Milena Michiko Flašars Roman zweier Aussenseiter liest sich am besten mit viel Zeit und Ruhe. Eine Geschichte, an der insbesondere die Sprache zum Geniessen einlädt. Flašar spielt mit Bildern, Eindrücken und mit der Länge ihrer Sätze, die teils unvollendet bleiben. Ähnlich wie Gedanken, die wir einmal beginnen, aber nicht zu Ende ausformulieren. Spannenderweise ist uns Leser*innen trotzdem bewusst, was sie auch mit ihren Fragmenten ausdrücken will. Flašar verzichtet auf die Kenntlichmachung der direkten Rede. Wer somit gerade spricht, kann auf den ersten Blick schwieriger einzuschätzen sein.
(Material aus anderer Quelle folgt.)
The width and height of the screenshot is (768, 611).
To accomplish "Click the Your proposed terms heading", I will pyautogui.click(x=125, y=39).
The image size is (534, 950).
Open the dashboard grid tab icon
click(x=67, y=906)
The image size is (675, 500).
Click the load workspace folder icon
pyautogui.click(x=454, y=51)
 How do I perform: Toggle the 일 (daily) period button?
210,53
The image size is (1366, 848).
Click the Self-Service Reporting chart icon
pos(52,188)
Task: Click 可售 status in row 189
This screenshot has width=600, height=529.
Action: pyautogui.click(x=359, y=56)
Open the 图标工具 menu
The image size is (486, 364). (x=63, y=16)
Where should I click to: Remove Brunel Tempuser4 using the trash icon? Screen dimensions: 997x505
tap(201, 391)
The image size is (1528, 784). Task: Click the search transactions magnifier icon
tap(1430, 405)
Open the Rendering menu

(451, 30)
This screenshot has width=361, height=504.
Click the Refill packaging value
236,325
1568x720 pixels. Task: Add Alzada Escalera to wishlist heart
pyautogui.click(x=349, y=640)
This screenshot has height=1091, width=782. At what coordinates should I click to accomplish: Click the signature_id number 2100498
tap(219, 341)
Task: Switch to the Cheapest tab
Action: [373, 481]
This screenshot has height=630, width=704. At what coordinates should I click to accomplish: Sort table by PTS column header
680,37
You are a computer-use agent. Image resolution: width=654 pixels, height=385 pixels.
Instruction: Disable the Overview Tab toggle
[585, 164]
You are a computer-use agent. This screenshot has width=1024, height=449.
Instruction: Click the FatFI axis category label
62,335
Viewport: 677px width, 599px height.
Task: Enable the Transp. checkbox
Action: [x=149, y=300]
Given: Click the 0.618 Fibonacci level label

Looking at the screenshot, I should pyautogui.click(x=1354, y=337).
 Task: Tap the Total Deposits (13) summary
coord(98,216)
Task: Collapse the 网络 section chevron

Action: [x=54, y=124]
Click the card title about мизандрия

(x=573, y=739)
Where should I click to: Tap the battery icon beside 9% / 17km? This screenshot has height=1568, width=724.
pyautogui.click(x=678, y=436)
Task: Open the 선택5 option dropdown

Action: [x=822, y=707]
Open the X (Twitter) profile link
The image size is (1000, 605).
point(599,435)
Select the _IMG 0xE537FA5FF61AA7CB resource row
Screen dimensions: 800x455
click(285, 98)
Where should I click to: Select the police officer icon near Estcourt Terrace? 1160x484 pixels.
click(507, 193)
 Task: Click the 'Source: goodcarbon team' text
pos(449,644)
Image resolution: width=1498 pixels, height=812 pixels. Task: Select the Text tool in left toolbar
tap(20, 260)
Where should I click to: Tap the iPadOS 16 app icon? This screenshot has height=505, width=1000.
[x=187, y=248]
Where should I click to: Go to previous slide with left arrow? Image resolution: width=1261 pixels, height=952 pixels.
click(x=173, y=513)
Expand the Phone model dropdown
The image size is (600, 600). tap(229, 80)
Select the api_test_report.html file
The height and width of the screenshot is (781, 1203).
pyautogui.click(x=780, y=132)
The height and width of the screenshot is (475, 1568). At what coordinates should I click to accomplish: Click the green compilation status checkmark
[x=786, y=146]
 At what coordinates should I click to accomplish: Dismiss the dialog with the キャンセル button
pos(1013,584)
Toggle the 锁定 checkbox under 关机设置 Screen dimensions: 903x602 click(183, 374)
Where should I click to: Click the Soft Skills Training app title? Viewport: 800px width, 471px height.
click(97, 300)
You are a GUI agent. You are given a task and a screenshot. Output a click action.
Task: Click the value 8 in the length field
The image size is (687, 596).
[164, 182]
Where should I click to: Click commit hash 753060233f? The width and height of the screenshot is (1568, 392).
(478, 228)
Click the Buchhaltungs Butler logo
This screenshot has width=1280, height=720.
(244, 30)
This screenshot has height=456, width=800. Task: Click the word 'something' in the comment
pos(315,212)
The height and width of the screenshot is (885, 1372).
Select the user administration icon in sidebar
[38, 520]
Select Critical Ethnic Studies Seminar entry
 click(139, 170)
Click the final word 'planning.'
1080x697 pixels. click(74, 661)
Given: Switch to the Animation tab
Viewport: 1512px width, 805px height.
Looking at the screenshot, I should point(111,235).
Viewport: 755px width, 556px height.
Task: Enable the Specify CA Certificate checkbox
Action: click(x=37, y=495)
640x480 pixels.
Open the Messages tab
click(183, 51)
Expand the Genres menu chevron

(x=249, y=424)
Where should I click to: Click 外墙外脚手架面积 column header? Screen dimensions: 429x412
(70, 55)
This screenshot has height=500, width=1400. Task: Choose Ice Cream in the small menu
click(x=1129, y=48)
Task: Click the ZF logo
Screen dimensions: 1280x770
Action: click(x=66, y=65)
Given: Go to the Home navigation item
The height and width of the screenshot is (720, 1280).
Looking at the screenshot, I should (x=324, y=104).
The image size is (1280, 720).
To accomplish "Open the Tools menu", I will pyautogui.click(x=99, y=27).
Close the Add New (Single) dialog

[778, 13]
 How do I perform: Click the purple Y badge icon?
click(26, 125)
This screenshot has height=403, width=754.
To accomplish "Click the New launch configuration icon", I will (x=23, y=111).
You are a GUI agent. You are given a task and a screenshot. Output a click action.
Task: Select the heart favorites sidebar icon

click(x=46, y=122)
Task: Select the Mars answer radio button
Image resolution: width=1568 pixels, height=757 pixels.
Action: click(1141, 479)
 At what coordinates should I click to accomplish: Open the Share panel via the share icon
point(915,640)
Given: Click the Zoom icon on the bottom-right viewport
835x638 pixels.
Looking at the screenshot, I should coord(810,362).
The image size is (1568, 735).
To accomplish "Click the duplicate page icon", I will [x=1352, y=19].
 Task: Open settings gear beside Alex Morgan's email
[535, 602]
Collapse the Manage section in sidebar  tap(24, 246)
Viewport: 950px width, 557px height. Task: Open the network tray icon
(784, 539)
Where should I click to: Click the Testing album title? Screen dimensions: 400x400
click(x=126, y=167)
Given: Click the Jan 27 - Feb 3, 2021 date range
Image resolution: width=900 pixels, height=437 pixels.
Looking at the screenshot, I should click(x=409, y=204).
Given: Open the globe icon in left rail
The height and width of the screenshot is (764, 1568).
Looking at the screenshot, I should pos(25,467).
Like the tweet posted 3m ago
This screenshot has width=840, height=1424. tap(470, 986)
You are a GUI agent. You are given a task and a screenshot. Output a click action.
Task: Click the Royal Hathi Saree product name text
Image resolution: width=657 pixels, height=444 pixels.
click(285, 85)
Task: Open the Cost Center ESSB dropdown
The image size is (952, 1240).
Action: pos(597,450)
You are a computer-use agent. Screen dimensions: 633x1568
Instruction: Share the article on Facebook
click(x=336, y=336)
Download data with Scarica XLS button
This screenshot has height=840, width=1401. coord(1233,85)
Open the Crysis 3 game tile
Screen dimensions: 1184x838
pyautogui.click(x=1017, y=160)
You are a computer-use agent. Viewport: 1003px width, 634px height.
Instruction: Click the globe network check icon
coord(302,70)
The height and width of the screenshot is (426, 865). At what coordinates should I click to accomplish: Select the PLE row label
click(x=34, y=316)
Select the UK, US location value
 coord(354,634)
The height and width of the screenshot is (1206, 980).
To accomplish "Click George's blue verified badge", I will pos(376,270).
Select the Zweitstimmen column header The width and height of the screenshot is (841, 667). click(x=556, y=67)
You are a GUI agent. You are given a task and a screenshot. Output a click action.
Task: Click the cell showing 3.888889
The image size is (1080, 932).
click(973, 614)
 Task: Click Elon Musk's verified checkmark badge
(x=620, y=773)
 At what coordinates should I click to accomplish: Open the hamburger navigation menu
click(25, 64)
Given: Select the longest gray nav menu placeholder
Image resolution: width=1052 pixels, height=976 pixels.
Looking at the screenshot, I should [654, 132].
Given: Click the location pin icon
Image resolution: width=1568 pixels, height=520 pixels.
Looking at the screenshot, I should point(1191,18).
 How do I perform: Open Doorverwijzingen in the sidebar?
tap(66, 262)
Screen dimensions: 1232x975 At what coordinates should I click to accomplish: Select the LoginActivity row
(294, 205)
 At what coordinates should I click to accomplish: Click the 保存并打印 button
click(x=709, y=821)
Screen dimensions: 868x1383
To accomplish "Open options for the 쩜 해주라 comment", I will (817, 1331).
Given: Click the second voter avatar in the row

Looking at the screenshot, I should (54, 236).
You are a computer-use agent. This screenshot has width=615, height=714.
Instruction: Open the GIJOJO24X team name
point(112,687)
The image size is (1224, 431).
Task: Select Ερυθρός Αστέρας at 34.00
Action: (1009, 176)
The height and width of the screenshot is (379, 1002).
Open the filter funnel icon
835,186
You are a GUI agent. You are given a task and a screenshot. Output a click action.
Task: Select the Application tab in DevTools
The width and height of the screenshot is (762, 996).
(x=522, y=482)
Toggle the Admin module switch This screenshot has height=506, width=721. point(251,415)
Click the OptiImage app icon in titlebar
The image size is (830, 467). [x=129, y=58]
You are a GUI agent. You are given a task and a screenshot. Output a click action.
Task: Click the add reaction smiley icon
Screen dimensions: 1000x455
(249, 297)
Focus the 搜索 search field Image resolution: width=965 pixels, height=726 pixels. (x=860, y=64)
Es ist eine melancholische und zugleich hoffnungsvolle Geschichte. Schon zu Beginn hält unser Ich-Erzähler fest: «Diese Bank, auf der ich lernen sollte, dass nichts so bleibt, wie es ist, und dass es sich trotzdem lohnt, auf der Welt zu sein.»
Rückblickend erzählt der 20-jährige Taguchi Hiro von der Begegnung mit Ōhara Tetsu, den er «Krawatte» nennt. Beide sind sie, obgleich sie vom Alter her weit auseinanderliegen, an den Erwartungen der japanischen Gesellschaft zerbrochen. Beide sind sie Aussenseiter, Menschen mit einem Makel. Ist für sie überhaupt Platz in der Gesellschaft, fragt sich Hiro?
114 Kapitel sind auf 136 Seiten verteilt und diese kleinen Häppchen eignen sich vorzüglich zum langsamen Verzehr, am besten mit etwas Zeit und Musse, vielleicht auf einer Parkbank ;-)
Auch wenn der Roman und die rigiden Regeln fest in Japan verankert sind, so sind Hiros Beobachtungen für Menschen überall auf der Welt gültig: «[…] vielleicht […] ist es gerade dieses Ausstrecken, dieses Sich-Hinstrecken zum anderen, welches am dringendsten gebraucht wird.» Denn wir alle müssen unseren Platz im Leben, in der Gesellschaft finden. Wir alle müssen mit unseren Verfehlungen umgehen lernen. Uns allen tut es gut, wenn wir genau hinhören und hinsehen, wenn wir empathisch und nachsichtig sind, mit anderen, aber auch mit uns selbst.
Ein Buch für Japan-Fans, für alle, die ruhigere, nachdenkliche Romane lieben und ein Faible für sprachlich sorgfältig geschriebene Geschichten haben.